La Comisión Europea ha decidido abrir un plazo de seis semanas de consultas sobre su plan para reducir el coste de utilizar el teléfono móvil en países que no son el de origen del usuario, dentro del territorio de la Unión.

Cabe recordar que esta iniciativa parte de la comisaria europea para la Sociedad de la Información, Viviane Reding, y con ella se pretende reducir el coste medio del roaming en un 60 por ciento a lo largo de los próximos meses. Sin embargo, la GSM Association (GSMA), un grupo que representa a los operadores europeos de telefonía, considera que este plan es “innecesario y muy intervencionista”.

Es más, este organismo asegura que el regular los precios supone un paso drástico que distorsiona la competencia en los mercados e interfiere en la capacidad de las empresas de desarrollar sus propios modelos de negocios que les permitan diferenciarse de sus competidores.

La intinerancia supone un servicio de valor añadido por el que los operadores tienen ahora libertad de fijar las tasas, según Rob Conway, CEO de GSMA. Por eso, considera que sería “inapropiado” regular estas tarifas a nivel paneuropeo, ya que los mercados nacionales son diferentes.

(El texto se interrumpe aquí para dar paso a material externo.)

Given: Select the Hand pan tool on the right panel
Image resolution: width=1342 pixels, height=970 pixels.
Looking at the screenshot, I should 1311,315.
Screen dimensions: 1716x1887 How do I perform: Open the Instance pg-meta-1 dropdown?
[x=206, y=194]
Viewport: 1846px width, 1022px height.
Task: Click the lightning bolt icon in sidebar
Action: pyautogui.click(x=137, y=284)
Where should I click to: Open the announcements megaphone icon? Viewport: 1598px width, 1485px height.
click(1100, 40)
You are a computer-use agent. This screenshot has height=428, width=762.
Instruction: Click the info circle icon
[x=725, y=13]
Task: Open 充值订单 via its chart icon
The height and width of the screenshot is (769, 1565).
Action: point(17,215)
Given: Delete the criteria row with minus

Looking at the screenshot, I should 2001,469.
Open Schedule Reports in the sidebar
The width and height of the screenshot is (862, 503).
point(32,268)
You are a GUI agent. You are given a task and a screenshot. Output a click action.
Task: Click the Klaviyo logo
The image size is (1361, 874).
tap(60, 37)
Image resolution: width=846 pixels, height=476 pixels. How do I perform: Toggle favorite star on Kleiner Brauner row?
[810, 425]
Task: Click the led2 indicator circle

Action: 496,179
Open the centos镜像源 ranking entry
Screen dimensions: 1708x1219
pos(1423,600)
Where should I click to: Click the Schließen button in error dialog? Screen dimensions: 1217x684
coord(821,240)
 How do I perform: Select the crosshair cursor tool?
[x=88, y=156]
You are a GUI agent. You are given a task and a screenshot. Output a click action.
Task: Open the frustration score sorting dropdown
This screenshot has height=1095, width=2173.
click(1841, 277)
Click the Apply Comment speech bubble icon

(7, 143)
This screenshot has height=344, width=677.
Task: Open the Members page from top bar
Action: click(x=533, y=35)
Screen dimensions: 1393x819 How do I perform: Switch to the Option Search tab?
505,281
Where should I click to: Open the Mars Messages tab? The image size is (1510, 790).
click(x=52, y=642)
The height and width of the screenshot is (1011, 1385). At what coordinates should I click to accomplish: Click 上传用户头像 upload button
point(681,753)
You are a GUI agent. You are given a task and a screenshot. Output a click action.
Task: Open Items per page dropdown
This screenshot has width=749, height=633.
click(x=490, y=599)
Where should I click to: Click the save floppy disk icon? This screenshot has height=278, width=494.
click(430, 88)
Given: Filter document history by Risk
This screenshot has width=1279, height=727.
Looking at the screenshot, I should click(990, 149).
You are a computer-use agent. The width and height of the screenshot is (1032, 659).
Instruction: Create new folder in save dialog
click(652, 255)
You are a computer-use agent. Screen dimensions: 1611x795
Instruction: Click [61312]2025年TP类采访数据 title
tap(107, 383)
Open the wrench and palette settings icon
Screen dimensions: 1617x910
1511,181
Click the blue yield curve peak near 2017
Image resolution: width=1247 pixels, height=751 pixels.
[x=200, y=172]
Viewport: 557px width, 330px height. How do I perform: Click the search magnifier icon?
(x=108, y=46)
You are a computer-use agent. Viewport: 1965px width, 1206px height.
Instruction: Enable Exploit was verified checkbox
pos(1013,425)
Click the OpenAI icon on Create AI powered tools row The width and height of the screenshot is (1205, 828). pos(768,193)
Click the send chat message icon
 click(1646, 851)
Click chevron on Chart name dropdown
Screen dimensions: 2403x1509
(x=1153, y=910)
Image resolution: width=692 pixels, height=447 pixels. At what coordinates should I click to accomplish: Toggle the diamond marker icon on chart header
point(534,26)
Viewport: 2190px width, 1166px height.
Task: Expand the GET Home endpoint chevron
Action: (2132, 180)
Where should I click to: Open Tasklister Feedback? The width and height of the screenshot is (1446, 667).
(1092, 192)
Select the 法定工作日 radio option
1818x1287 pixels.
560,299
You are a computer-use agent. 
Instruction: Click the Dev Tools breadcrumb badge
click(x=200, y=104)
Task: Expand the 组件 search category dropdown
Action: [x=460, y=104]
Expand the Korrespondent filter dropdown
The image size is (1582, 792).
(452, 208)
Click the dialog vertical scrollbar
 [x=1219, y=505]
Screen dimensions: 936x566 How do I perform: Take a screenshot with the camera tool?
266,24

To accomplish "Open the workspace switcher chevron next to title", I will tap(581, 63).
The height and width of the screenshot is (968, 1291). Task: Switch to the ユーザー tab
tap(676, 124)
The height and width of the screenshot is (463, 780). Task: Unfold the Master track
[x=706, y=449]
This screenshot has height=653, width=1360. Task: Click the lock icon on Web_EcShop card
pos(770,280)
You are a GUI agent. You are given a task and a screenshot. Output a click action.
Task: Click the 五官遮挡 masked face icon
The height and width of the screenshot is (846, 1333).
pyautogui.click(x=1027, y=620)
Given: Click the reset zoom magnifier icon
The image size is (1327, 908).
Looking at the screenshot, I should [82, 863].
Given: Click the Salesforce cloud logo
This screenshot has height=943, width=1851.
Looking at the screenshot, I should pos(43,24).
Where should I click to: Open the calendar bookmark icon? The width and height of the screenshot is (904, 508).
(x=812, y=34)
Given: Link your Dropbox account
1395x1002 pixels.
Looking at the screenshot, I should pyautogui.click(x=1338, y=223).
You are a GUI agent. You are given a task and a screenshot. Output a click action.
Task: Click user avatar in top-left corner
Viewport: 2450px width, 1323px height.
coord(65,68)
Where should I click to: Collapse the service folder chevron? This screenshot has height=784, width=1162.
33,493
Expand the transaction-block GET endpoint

Una opinión que es diametralmente opuesta a la manifestada por la comisaria Reding, quien asegura que la reducción de estas tarifas es crucial para la competitividad. “El emplear el teléfono móvil de una manera amplia debería eliminar los pretextos de tarifas excesivas y, en cambio, debería ser un servicio atractivo para turistas y viajeros de trabajo en cualquiera de los 25 estados miembros de la Unión”, ha declarado. Las tarifas actuales en la UE oscilan entre los 4 y los 8 euros por minuto.

Por último, cabe señalar que mientras los operadores se oponen a esta iniciativa, los organismos reguladores nacionales generalmente la aplauden.